Labelle’s backing musicians are members of Hendryx’s and LaBelle’s longtime touring bands.

But before they could hit the road, all three members felt that new material was a must.

“We did the album because to get back together and do a tour, we didn’t want to just go back try to recapture what we did 30 years ago. Because that was impossible.”

And was working together again after all these years like riding a bicycle or had the passing years changed the group’s dynamic?

“It was a bit of both. It was different because we’re different and we were working in a different way. We normally only worked with one producer, but we ended up working with three producers. So that was very different. And we weren’t all just holed up somewhere making a record. We were all off doing different things and coming back and forth and rearranging.
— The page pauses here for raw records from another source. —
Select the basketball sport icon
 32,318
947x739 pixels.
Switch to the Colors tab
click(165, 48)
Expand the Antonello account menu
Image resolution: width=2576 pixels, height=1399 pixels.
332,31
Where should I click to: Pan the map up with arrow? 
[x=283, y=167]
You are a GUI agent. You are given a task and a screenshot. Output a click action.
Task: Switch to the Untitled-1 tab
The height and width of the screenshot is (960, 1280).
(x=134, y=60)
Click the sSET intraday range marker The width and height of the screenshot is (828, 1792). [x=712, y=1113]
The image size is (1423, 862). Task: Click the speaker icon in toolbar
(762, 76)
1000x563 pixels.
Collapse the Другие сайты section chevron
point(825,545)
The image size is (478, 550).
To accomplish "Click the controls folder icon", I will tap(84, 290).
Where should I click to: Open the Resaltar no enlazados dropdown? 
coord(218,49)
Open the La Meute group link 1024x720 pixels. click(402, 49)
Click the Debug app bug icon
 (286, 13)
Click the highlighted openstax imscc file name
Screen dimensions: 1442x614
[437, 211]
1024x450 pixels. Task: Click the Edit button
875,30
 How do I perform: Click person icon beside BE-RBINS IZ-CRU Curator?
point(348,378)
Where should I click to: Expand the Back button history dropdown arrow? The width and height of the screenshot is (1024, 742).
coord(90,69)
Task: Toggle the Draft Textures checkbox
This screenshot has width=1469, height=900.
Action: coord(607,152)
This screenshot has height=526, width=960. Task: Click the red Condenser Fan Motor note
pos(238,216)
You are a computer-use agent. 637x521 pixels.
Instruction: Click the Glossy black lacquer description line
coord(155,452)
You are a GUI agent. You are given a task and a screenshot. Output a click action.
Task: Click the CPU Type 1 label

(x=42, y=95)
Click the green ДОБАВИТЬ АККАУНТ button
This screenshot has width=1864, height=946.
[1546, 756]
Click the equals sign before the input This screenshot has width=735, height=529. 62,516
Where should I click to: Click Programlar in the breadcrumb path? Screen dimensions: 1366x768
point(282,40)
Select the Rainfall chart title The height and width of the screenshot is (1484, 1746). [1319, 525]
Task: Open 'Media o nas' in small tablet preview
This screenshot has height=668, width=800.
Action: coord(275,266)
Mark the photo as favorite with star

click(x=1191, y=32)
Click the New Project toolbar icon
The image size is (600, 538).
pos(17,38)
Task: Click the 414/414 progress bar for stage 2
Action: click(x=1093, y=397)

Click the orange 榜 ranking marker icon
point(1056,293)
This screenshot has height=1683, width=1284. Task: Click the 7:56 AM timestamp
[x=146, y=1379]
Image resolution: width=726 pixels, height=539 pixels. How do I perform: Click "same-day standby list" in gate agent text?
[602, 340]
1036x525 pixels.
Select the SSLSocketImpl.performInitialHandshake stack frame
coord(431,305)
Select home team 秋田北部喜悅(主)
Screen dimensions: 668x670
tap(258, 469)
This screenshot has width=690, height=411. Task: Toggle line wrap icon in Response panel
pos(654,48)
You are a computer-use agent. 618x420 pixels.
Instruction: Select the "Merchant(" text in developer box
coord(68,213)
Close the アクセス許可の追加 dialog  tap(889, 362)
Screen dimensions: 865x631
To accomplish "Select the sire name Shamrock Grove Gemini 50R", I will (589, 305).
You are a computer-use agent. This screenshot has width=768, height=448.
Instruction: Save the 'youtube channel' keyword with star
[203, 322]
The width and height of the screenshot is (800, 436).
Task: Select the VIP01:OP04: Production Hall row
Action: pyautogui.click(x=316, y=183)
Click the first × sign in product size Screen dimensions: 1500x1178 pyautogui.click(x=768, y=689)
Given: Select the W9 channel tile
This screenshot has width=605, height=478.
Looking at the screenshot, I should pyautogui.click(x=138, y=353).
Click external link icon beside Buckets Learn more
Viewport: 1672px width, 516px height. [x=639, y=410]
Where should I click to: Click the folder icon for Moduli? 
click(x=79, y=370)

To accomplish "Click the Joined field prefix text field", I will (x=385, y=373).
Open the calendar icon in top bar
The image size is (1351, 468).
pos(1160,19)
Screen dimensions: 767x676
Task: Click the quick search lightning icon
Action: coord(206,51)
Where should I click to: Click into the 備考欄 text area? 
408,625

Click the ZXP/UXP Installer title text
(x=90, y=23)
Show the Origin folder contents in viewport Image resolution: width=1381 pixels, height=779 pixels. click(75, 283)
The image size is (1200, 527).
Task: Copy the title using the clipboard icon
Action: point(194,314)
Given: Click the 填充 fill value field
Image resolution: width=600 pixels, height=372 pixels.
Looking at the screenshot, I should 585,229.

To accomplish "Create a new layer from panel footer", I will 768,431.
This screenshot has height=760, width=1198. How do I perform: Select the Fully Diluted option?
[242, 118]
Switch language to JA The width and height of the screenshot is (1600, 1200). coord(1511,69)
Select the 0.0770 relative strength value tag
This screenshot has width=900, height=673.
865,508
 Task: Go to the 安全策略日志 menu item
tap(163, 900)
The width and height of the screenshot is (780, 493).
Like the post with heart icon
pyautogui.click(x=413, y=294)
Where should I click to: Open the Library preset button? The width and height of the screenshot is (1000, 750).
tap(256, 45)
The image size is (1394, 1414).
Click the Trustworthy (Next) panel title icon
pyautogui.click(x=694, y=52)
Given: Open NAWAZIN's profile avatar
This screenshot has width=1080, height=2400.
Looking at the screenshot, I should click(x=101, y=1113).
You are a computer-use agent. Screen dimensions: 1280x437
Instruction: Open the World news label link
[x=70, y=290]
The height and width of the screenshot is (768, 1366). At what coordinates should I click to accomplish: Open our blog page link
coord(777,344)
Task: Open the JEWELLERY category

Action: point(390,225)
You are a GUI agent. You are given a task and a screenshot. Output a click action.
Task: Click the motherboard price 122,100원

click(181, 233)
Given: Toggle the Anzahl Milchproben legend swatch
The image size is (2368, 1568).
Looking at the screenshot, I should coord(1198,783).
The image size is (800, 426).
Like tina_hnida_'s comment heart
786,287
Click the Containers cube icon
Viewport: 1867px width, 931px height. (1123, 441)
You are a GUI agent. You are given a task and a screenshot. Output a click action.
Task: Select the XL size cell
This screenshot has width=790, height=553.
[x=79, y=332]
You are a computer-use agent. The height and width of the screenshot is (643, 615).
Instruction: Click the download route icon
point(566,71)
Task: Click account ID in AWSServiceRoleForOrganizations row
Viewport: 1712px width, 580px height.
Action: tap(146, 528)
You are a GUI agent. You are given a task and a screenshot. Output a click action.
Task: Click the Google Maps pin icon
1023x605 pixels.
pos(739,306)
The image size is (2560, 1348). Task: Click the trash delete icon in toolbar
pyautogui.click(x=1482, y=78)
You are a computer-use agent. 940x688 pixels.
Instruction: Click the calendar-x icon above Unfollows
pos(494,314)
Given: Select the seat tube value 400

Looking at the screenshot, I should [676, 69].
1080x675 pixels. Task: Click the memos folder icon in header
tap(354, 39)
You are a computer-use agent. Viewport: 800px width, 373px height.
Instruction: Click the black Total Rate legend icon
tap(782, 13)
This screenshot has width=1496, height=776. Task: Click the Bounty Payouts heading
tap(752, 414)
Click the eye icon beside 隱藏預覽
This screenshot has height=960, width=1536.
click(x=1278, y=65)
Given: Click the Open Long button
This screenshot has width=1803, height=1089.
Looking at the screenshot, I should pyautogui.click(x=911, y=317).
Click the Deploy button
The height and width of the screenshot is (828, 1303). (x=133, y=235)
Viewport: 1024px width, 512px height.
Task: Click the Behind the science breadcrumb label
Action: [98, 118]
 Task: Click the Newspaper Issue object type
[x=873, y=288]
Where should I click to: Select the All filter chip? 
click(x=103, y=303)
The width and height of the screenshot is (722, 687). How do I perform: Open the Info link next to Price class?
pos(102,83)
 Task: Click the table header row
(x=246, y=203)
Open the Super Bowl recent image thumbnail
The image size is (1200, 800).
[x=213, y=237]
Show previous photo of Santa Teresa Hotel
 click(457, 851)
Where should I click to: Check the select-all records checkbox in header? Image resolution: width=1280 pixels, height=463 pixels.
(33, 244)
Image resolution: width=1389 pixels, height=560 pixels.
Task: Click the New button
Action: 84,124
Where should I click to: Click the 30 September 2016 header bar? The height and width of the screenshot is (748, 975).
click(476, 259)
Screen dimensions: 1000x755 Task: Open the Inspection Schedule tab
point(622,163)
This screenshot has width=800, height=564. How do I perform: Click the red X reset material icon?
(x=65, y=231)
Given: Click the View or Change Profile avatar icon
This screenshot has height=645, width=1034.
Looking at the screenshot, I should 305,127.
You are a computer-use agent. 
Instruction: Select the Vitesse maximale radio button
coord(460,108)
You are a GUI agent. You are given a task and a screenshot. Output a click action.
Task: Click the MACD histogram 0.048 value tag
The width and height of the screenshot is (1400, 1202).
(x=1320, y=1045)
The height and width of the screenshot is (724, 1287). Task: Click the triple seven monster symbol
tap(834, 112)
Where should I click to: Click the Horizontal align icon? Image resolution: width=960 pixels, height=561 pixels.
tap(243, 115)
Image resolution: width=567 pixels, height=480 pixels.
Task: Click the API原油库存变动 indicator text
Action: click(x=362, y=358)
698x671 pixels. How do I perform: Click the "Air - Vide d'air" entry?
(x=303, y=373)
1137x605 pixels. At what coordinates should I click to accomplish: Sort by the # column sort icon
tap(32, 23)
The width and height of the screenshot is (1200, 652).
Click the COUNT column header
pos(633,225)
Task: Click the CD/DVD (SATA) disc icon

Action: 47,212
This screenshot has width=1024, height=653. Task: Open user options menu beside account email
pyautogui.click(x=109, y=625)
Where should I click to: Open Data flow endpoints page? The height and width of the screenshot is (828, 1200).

“You know, the actual in-the-studio part of it, that was pretty much just going in with musicians and cutting. That felt kind of the same.”

Labelle warmed up for its first tour in more than three decades with what Hendryx called “a very truncated show” at a party for Out Magazine in November.

“That was great,” she said. “That was the first live thing – we’d been doing television and some in-studio radio short bits and building up, but the Apollo is the first full concert.”

  • Labelle

    Nona Hendryx, Patti LaBelle and Sarah Dash.
    November 17, 2008

    (Kwaku Alston)


Fans who are expecting the things besides music that go along with a live Labelle show – the gravity-defying hair, the wild makeup and the out-of-this-world costumes – won’t be disappointed, but they should be ready for a few changes.

“We can’t do some of the things that we did before, because this is a different world that we live in,” Hendryx explained. “Back then, we did things that were outrageously expensive, but weren’t expensive because people were just having fun making things and doing things. Now it’s like, ‘OK, that’ll be $10,000 for that headdress.” And you just can’t do that because it’s just not really economically sound.

“So what we’re going to do is to bring some of that to the stage. But it’s really about the singing, the songs and the energy and how we perform.”

Although most people are familiar with Patti LaBelle’s career in the last 30 years, Hendryx has also been extremely busy, writing and producing for a multitude of other artists in addition to performing. So when it came time for Labelle to hit the studio, how did she know what songs to bring?

“There are certain songs that are Labelle songs. And there are those that are not,” Hendryx said. “They’re either Nona songs or, if I write for somebody else, I write for that spirit or that entity. Labelle songs are very specific in that they’re pretty much written with Patti’s voice in my head.”

While fans are thrilled with a new Labelle album and tour, Hendryx hasn’t released a solo project since 1992’s You Have To Cry Sometime, an album of duets with Billy Vera.

Is a new one on the horizon now that she’s gotten fired up by the Labelle reunion?

“I’ve been planning one for like 10 years,” she said. “And it’s still coming. I’m working on it.”

Even with all the songwriting and collaboration she’s done over the years, Hendryx said there are still lots of people she’d like the chance to work with.

“I’ve always wanted to work with Missy Eliott. I’d love to work with Gnarls Barkley. I think they’re pretty eclectic. I’ve also always wanted to work with Dr. Dre. There are lots of people whose work I admire.”